West is quite spontaneous in decision-making and takes ownership during the call of an hour. Dependency on higher authorities is far less as compared to in Middle East.

4. Daring Ideas brought to Reality : Cross Cultural Issues

The Middle East has a lot of creative ideas, desires and aspirations. The ideas and proposals brought put forward by external business partners may often be overlooked or significantly modified. It is not uncommon that the Middle East partners initially agree on a plan or an idea ith their Western partner only to completely modify this without any notification or undue explanation. One beautiful day the Middle East partner reveals a far envisioned idea that to the Western parner looks way beyond the scope of the original plan. In addition, interestingly the Middle East partner is already making in-roads into turning his vision into reality while the Western partners are still trying to catch up with the changes and wondering how to react!

The West tends to draw clear boundaries around projects and plans and are cautious about crossing these boundaries. To the Middle Eastern partners, the Westerners look hesitant and less adaptable in the implementation of ideas which seem beyond their powers of imagination.

5. Interest Shown : Cross Cultural Issues

The Middle East partners attach much importance to themselves and their status. If a business partner intends to establish a successful business deal, they will have to demonstrate extreme reverence and manners in the follow-up activities and communication with the Middle East partner. Follow-ups activities are most fruitful when done in person. Phone or e-mail follow-ups usually show a lack of interest and even a lack of respect for the Middle East partner’s honor.
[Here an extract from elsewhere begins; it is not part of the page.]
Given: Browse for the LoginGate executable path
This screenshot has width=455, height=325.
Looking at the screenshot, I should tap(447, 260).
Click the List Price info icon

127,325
Phone and e-mail follow-ups are considered formal in West and they are responded with equal formality. West clearly demonstrates that name or status has no added value to the Business and only seriousness towards Business can lead to hand shake of Partners.

6. Etiquette : Cross Cultural Issues

A Business partner will be greeted with the Islamic greeting “Assalamu Alaikum” meaning “Peace be with you”. The Western business partner is not expected to reply with “Wa-alaikum Assalam” meaning “Peace be with you too”. However, if the they do use the Islamic greeting this will be much appreciated by the Middle East partner.
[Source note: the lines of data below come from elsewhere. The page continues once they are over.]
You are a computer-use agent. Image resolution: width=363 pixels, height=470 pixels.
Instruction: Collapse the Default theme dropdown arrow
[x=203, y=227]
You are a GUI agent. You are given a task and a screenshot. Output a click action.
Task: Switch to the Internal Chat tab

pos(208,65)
Prayer timings are observed strictly in the Middle East even during working hours and also between meetings. So expect prayer breaks. Also on meeting a female staff member of the Middle East, one is advised to refrain from any physical contact including a handshake.

There is quite some differences in the countries across the Middle East and it is important to be aware of this diversity and acquaint yourself with these differences. A common language and religion unites the countries however there are important differences in the interpretation and observance of religious values and norms.
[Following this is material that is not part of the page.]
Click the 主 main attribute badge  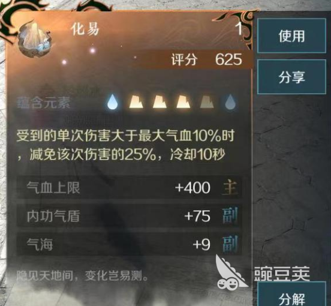[x=230, y=187]
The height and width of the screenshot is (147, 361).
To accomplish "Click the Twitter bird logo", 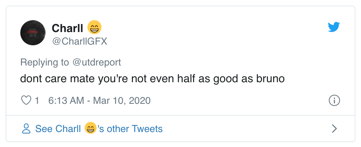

A brief study into common business etiquette’s, working culture, meeting and communication mannerisms and negotiation techniques can contribute greatly to successful relationship building and business outcomes with your Middle East business partners.

Intercultural competence requires mutual adaptation! Middle East partners also need to familiarize themselves with the business etiquettes and work cultures in the West.

Knowledge about and respect for each other’s cultural values and norms play a key role in the success of cross-cultural business.